My solution: had the fuel floats replaced. No change. Then I replaced the GEA 24 unit. The floats were grounded and the wire had continuity. Still had same problem. So I reasoned the last item that could be causing the problem was the plug and the sub d pins. So I cut the old ones off and crimped new ones on. (Did this because I couldn’t get the pins out of the plug by using that cheap flimsy extractor tool).:mad:

I still have the same problem! Going to try one more idea of recalibrating the right tank and stopping the calibration at 18 gallons when the sender doesn’t read any more changes rather than keep adding fuel level inputs. If that doesn’t work I was thinking about buying a pair of those expensive powered floats.

If someone else has an idea I am open for suggestions. Not much else to think of?
 
Ditto

I had trouble like Alan above. When calibration done on resistive setting with vans Stewart Warner floats the calibration curves were measly and closely spaced. In flight it did not register any fuel change over an hour on either tank dispute using both tanks at 11 gph.
 
Do you have the yellow "Message" notification at the bottom of your screens? I had major difficulty when calibrating my tanks, too. Went thru all the procedures discussed in this thread. Katie at Garmin came thru in a BIG way! I was getting EIS errors reported. Turns out I had the PMags on an incorrect setting. Somehow, this locked me out of calibrating my floats. Makes no sense, but that fixed my issue.

"Katie at Garmin suggested RPM1 could be an issue with a setting of Mag, PLead. I set that to none for now and error message went away. Can now calibrate fuel again." "

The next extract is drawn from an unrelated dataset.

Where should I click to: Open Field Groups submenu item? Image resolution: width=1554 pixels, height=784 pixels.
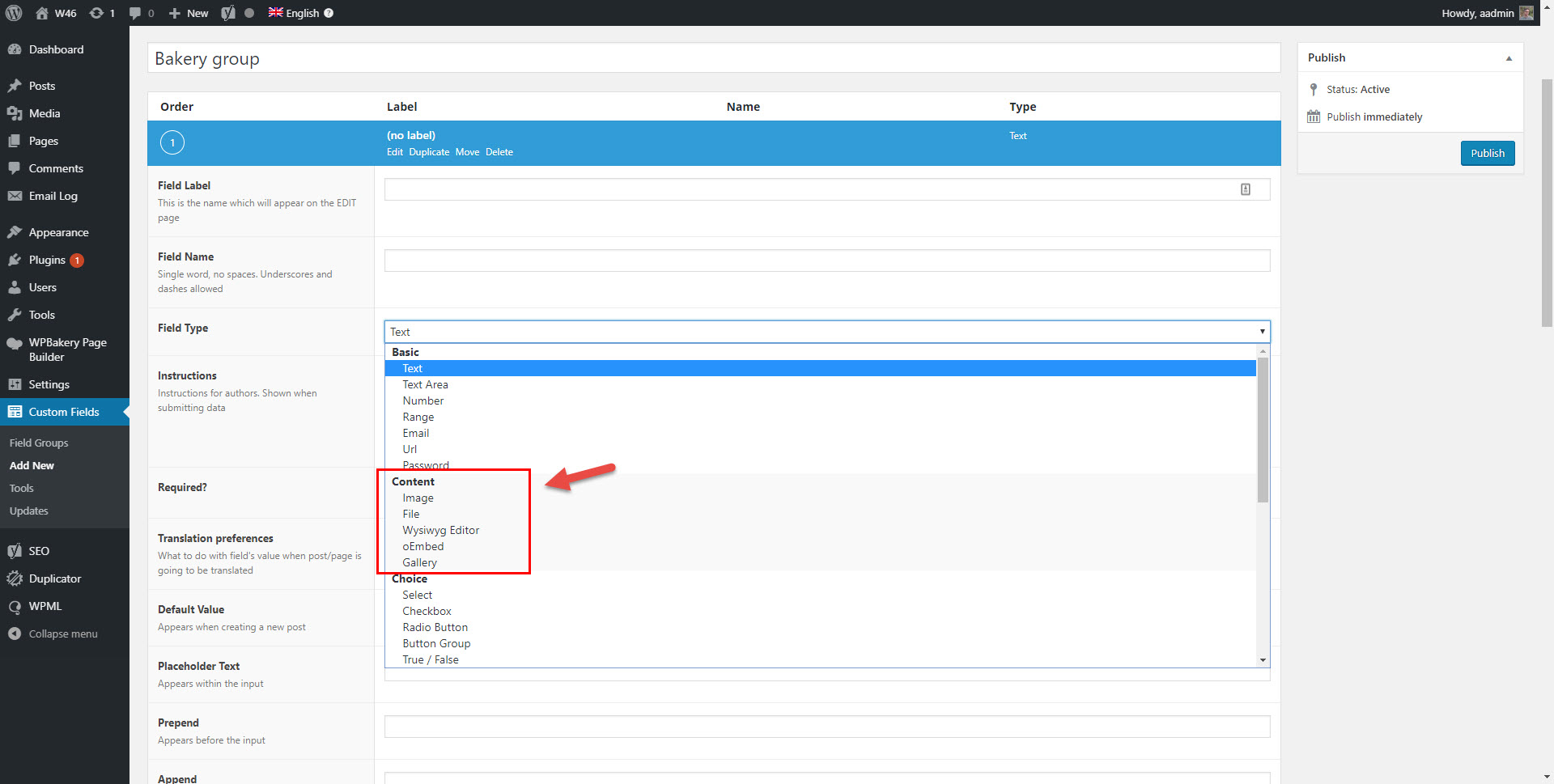[x=39, y=443]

I decided to go at three gallon increments. Following is what I got:

Gallons Volts
0 2.213
3 1.648
6 1.303
9 1.006
12 0.816
15 0.547
18 0.294
21 0.294

You can see the float has reached its upper limit somewhere between 15-18 gallons.

Hope this helps!
 
Update

I picked up a new sender from AutoZone and wired it to the G3X outside the tank, then advanced the float by hand in steps that would emulate adding 2 gallons at a time and I got a perfect curve. Guess I need to replace my senders.
 
I had the same issues as you this past fall getting my 7 ready to go. I filled and drained and the tanks several times with no success, i.e. the voltage was not changing. I knew my floats were free and not hanging up internally in the tank from the bench test then it hit me... the floats are very weak and the windings on the senders somewhat coarse. So I emptied the tanks again and at each increment I tapped gently on the sender covers and bingo I got the voltage curve needed. They are still a little sticky but I think as I fly (@50 hours now) they will "wear" in and with the vibration they seem to be working fine and I really rely more on the FF anyway.

My set up is also G3X and standard SW floats... FYI they are "full" until you get to about 16 gal a side due the dihedral then they start moving down. My .02.